* **Activity**:
Scan the lines below for the string "Name" and copy every one that has it.

Supplied data START

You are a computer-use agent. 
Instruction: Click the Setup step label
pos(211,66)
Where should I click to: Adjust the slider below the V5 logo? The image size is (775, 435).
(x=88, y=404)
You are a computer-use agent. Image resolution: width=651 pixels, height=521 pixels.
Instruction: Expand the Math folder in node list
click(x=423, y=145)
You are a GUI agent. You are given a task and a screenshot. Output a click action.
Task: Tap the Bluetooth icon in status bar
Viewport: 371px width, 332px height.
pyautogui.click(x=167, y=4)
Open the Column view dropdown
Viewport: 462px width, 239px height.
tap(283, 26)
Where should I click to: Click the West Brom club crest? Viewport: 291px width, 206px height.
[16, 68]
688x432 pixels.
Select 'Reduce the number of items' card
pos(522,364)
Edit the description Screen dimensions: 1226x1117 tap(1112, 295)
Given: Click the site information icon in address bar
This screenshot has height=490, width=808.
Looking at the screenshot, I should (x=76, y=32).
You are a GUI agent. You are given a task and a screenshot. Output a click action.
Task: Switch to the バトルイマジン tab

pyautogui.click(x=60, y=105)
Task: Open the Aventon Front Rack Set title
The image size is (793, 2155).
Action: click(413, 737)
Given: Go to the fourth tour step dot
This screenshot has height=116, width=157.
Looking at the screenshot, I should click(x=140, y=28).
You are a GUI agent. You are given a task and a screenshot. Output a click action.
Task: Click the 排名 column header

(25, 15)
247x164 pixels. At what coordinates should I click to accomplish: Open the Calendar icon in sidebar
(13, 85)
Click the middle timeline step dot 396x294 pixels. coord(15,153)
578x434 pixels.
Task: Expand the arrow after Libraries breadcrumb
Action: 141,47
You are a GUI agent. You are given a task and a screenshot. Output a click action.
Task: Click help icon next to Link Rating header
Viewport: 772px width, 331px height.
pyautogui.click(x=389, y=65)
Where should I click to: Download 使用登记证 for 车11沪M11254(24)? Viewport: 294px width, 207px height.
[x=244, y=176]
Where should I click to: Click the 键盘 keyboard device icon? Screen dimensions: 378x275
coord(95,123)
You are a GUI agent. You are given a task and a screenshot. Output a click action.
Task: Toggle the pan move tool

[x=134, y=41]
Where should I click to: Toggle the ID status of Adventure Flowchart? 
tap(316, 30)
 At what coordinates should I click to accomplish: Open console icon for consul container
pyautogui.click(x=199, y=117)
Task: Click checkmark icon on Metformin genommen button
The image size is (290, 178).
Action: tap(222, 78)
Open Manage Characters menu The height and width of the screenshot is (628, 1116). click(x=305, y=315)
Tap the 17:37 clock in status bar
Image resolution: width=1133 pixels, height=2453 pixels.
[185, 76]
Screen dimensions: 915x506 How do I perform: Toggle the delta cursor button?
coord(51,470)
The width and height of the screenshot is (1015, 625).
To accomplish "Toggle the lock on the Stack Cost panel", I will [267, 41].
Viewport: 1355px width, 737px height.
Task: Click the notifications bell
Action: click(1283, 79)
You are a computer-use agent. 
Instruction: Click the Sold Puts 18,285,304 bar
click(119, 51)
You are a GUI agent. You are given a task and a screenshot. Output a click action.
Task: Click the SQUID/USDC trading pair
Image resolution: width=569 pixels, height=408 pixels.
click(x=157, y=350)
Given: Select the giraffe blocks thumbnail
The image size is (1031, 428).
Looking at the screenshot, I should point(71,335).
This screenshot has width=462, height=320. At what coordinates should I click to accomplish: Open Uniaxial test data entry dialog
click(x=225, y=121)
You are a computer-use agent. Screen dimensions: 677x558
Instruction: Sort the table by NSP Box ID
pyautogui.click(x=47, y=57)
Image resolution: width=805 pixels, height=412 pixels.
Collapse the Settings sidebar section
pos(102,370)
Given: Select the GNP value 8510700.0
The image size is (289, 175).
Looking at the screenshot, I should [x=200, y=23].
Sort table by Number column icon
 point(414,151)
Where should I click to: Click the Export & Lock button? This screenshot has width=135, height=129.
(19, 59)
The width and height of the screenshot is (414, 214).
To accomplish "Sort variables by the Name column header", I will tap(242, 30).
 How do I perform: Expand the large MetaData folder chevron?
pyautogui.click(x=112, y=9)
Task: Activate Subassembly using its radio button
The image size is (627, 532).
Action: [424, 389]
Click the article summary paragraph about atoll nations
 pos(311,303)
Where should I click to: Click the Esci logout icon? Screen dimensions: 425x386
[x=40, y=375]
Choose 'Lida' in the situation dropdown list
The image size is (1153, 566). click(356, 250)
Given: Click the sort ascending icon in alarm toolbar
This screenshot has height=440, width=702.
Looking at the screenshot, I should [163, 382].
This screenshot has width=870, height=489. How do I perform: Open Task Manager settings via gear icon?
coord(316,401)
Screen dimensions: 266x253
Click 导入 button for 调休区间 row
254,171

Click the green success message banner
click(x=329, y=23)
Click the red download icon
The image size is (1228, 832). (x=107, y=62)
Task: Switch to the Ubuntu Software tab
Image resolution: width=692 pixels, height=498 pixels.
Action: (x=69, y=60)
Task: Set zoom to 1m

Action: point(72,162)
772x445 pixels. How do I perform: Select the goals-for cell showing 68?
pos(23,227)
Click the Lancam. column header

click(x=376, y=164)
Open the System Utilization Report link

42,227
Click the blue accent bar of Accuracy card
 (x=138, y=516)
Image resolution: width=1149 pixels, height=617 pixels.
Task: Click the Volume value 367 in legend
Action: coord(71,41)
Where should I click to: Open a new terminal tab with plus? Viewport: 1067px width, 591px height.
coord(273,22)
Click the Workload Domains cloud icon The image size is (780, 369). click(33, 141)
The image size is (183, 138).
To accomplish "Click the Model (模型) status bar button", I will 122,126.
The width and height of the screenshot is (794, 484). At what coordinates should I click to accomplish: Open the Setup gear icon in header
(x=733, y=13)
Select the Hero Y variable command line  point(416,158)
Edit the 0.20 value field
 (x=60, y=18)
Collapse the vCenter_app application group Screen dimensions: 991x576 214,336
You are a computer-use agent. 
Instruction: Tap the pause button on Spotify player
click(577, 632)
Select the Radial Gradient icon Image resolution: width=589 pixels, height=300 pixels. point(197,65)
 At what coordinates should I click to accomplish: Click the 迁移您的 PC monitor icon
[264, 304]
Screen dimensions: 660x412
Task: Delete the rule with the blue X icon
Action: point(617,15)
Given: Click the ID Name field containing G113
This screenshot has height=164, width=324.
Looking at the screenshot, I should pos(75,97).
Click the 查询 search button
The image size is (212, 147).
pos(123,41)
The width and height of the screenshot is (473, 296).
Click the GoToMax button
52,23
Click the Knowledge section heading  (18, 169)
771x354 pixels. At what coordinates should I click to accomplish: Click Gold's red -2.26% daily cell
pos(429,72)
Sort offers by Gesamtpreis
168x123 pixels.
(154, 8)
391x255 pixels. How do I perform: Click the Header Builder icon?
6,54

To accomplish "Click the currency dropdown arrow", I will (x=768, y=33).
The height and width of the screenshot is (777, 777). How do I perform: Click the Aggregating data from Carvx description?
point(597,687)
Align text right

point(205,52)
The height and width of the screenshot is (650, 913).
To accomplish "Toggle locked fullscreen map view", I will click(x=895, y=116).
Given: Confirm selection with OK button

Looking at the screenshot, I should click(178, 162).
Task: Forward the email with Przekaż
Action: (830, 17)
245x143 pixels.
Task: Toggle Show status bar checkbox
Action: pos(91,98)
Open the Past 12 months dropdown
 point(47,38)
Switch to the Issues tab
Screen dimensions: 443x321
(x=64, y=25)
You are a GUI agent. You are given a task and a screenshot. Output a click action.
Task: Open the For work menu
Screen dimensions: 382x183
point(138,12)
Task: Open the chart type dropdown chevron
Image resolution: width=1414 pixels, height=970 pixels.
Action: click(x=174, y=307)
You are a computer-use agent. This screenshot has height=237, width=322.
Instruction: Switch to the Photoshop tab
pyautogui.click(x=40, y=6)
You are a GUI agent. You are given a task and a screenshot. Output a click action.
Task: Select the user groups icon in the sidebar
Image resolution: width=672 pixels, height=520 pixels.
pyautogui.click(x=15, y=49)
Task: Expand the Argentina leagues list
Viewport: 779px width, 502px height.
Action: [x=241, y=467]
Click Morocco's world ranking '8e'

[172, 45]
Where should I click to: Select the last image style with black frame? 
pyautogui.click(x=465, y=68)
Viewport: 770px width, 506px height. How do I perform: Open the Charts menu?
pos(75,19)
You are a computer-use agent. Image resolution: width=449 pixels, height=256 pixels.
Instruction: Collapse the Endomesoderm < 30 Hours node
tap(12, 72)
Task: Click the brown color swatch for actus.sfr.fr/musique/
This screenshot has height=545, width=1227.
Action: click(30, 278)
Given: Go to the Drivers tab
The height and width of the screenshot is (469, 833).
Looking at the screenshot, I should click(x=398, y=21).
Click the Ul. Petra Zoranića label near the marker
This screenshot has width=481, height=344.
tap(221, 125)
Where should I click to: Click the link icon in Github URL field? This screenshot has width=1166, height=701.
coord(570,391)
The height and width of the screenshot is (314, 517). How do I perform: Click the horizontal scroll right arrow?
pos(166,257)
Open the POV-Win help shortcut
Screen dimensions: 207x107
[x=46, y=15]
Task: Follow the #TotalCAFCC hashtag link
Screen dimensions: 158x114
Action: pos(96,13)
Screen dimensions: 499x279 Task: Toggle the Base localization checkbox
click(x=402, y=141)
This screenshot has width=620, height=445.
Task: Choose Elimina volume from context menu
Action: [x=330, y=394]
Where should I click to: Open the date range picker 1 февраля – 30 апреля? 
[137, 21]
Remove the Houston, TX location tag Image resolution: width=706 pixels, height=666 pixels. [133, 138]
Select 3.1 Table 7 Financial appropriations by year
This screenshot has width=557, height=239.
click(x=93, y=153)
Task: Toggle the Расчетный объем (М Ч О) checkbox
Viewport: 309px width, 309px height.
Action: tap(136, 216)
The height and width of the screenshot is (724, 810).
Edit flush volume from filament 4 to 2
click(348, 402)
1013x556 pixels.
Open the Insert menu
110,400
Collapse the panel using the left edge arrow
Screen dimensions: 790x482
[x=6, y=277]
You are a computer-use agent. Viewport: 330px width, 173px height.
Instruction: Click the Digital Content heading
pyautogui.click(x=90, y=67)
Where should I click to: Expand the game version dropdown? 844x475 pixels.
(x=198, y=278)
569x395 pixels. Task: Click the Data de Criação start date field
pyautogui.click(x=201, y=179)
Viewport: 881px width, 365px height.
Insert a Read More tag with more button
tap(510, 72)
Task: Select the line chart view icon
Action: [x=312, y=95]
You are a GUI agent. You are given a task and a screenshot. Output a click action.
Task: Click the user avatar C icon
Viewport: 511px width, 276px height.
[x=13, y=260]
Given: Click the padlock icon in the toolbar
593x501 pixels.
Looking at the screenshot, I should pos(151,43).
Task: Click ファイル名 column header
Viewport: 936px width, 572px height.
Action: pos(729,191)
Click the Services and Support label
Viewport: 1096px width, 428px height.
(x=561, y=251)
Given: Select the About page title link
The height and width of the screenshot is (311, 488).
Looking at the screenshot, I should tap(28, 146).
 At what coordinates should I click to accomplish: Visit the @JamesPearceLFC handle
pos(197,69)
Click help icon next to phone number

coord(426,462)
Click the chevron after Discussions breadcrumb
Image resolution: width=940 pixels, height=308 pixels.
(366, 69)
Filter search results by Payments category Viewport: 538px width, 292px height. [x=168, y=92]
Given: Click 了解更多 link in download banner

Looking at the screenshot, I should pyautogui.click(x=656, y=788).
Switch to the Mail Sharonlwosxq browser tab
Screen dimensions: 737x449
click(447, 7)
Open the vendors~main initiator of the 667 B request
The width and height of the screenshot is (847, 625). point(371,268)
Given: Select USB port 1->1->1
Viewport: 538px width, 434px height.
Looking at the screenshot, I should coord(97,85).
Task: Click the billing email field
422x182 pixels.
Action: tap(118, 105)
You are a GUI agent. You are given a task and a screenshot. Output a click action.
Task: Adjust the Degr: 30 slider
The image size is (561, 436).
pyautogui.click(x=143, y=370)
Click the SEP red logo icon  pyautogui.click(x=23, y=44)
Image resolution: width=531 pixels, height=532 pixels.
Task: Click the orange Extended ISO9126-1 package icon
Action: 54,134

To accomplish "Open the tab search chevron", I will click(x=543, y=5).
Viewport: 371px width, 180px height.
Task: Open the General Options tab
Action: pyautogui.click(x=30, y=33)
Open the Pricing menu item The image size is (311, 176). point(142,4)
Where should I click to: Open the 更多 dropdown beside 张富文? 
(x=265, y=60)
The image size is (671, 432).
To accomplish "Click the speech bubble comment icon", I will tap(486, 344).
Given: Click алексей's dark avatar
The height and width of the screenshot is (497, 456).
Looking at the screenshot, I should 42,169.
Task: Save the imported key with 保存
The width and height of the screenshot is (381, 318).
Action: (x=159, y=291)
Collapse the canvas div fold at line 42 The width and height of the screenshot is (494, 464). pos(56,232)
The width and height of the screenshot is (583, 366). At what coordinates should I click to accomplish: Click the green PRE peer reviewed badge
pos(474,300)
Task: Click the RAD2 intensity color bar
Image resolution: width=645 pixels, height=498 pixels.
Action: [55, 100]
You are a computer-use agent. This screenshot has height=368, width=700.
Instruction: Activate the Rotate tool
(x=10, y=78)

Supplied data END

* **The answer**:
To accomplish "Sort variables by the Name column header", I will tap(242, 30).
Given: Click the ID Name field containing G113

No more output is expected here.